Item position entries
* * *

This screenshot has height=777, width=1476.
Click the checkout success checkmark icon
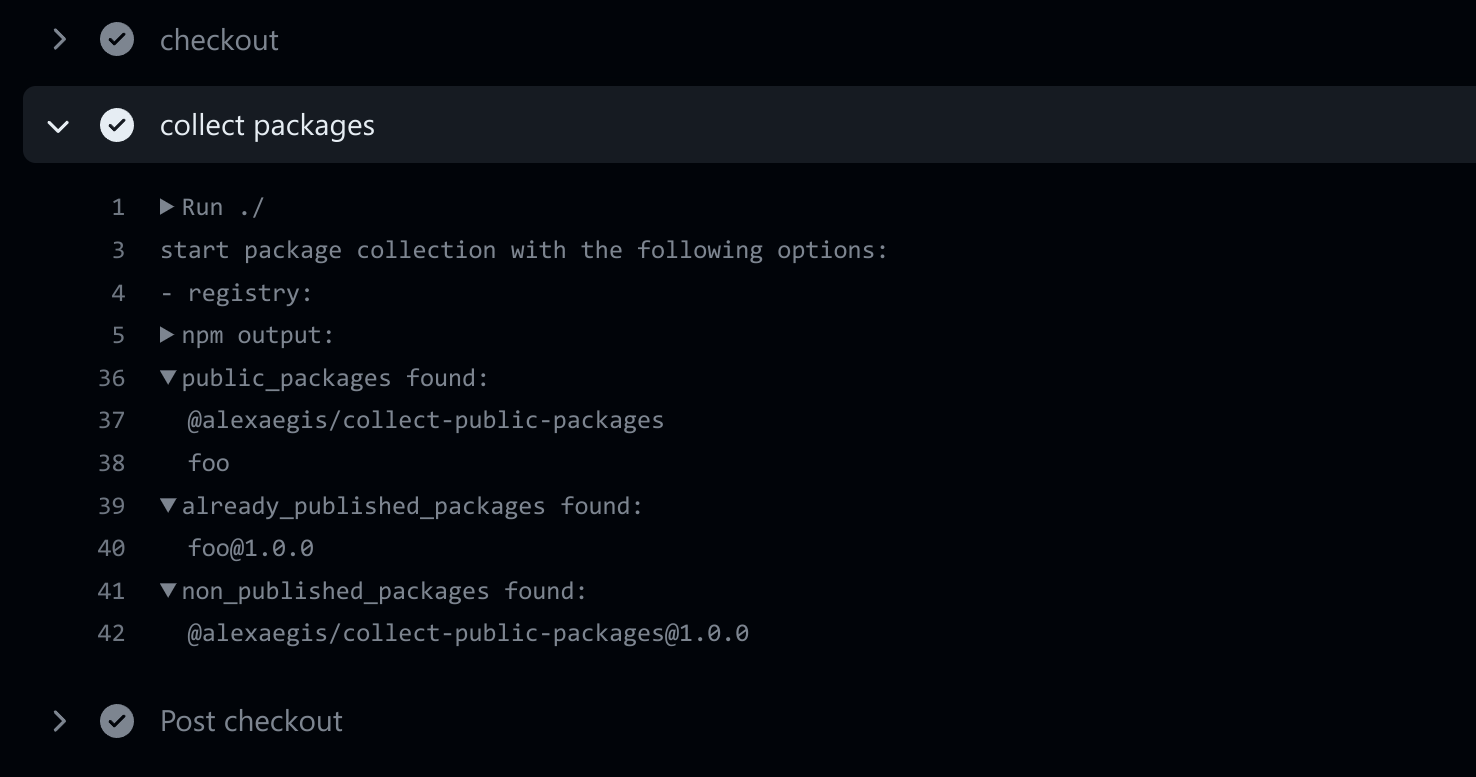[x=117, y=40]
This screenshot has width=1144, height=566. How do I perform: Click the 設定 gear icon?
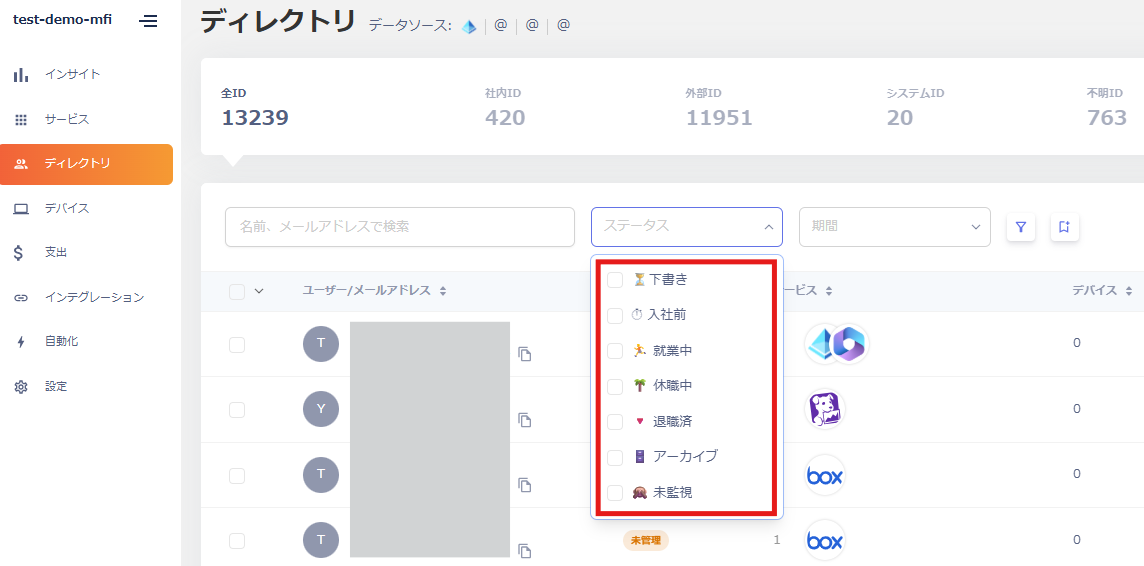click(x=21, y=387)
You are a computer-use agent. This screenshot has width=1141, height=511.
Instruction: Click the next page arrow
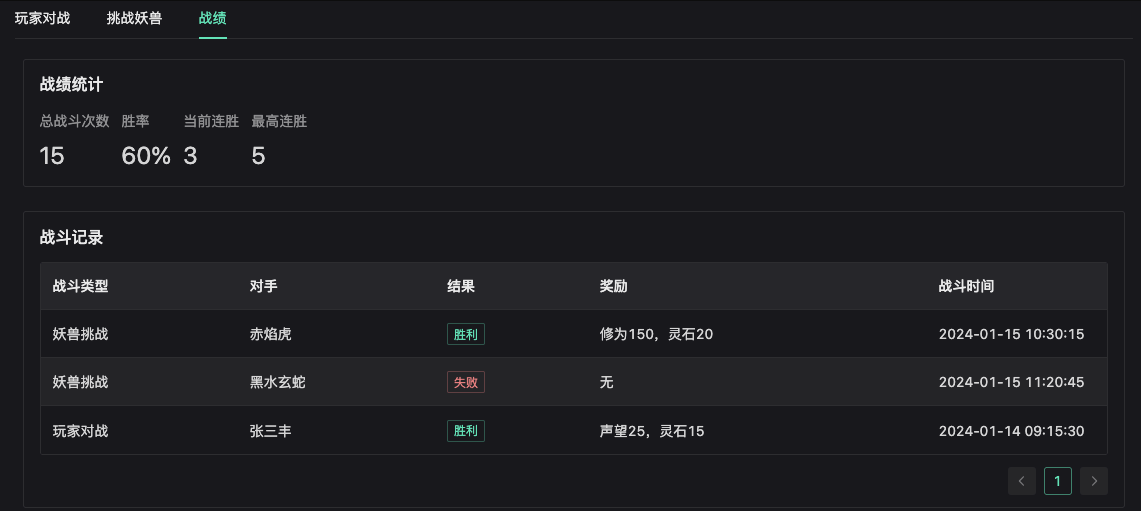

* * *

Description of the task. Please recast the entries above as a numbered list, one line per item and no blank lines between them. Omit the pictures from your answer.

Complete response.
1. This screenshot has height=777, width=1476.
2. Click the checkout success checkmark icon
3. [x=117, y=40]
4. This screenshot has width=1144, height=566. How do I perform: Click the 設定 gear icon?
5. click(x=21, y=387)
6. You are a computer-use agent. This screenshot has width=1141, height=511.
7. Instruction: Click the next page arrow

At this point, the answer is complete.